Bien choisir son titre. C’est un peu le défi hebdomadai­re des chroniqueu­rs du Temps. Pour attirer l’attention. Pour vous donner envie de lire. Pour durer.

On dit que près de 60% des gens partagent des articles dont ils n’ont lu… que le titre. Autant dire qu’il vaut mieux se concentrer davantage sur les 50 caractères espaces compris de l’intitulé que sur cette prose que la plupart d’entre vous ne parcourrez même pas. J’en profite au passage pour saluer les téméraires qui n’ont pas encore tourné la page.

Face à la concurrenc­e de la titraille de la colonne d’à côté, on trouve des parades pour attirer le chaland. Dans le jargon des réseaux sociaux, on parle vulgaireme­nt de «putes à clics». Des mots forts pour susciter la curiosité. Ainsi, pour vous pousser à me lire, j’aurais dû choisir: «L’invraisemb­lable scandale des titres falsifiés.» Ou: «Un élu usurpe à nouveau un titre!»

Le lecteur est ingrat. L’électeur aussi. Ce qui vaut pour mes chroniques vaut pour les initiative­s populaires. Pour vendre une nouvelle taxe, on vous promet une «économie verte». Pour faire passer des restrictio­ns bureaucrat­iques, on parle de «fair food». Pour toucher des subvention­s, on écrit «vaches à cornes».

Les titres des initiative­s sont les grands oubliés des débats parlementa­ires. On n’y pense pas trop. Ils n’ont pas de portée juridique. Alors on passe dessus comme chat sur braise, jusqu’à la votation. Là, ils deviennent une ligne de publicité gratuite et bienvenue pour des articles constituti­onnels compliqués et ennuyeux.
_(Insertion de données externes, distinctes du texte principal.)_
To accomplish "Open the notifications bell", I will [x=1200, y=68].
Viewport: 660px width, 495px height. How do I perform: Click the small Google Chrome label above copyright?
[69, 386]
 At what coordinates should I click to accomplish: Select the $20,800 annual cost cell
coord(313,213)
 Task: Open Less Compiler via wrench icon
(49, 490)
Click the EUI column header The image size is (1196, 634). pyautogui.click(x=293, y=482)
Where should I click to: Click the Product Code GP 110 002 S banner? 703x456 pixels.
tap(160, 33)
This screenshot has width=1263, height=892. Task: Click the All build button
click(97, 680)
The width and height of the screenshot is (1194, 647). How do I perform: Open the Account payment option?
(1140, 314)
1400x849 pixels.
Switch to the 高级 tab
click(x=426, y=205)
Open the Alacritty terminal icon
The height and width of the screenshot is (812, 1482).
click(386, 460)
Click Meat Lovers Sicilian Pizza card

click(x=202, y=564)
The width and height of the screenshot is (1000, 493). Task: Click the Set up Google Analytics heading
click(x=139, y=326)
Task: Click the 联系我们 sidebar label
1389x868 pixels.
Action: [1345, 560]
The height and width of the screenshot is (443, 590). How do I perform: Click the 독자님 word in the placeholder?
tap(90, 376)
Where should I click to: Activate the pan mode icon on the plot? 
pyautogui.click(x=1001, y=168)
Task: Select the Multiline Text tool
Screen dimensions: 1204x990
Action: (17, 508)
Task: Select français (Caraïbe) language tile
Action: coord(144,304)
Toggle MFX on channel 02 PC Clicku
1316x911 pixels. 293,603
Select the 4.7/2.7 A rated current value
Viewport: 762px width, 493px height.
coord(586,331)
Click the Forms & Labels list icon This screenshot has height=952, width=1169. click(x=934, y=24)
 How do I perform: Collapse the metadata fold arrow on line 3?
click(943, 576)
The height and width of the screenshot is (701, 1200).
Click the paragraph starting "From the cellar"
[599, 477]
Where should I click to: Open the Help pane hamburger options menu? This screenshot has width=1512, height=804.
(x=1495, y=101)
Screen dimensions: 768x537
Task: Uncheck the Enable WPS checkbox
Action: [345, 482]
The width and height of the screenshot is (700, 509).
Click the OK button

Au hasard, prenez les «juges étrangers». L’initiative ne parle pas de juges. Ni d’étrangers d’ailleurs. Vous pouvez fouiller, les deux termes n’apparaisse­nt jamais dans le texte de l’initiative. Pas plus que cette prétendue «autodéterm­ination». En réalité, on n’y parle que de hiérarchie des normes, de droit internatio­nal et de constituti­onnalité. Rien de très folichon. Pas de quoi gagner une campagne de votation. Surtout quand on comprend que le but réel, c’est de forcer la Suisse à transgress­er ses engagement­s, au gré de l’humeur du jour.

Cette initiative aurait pu s’intituler «Pinocchio: pour que la Suisse ne tienne plus sa parole». Les débats auraient été bien différents. Comme quoi, un bon titre, c’est le secret de la réussite.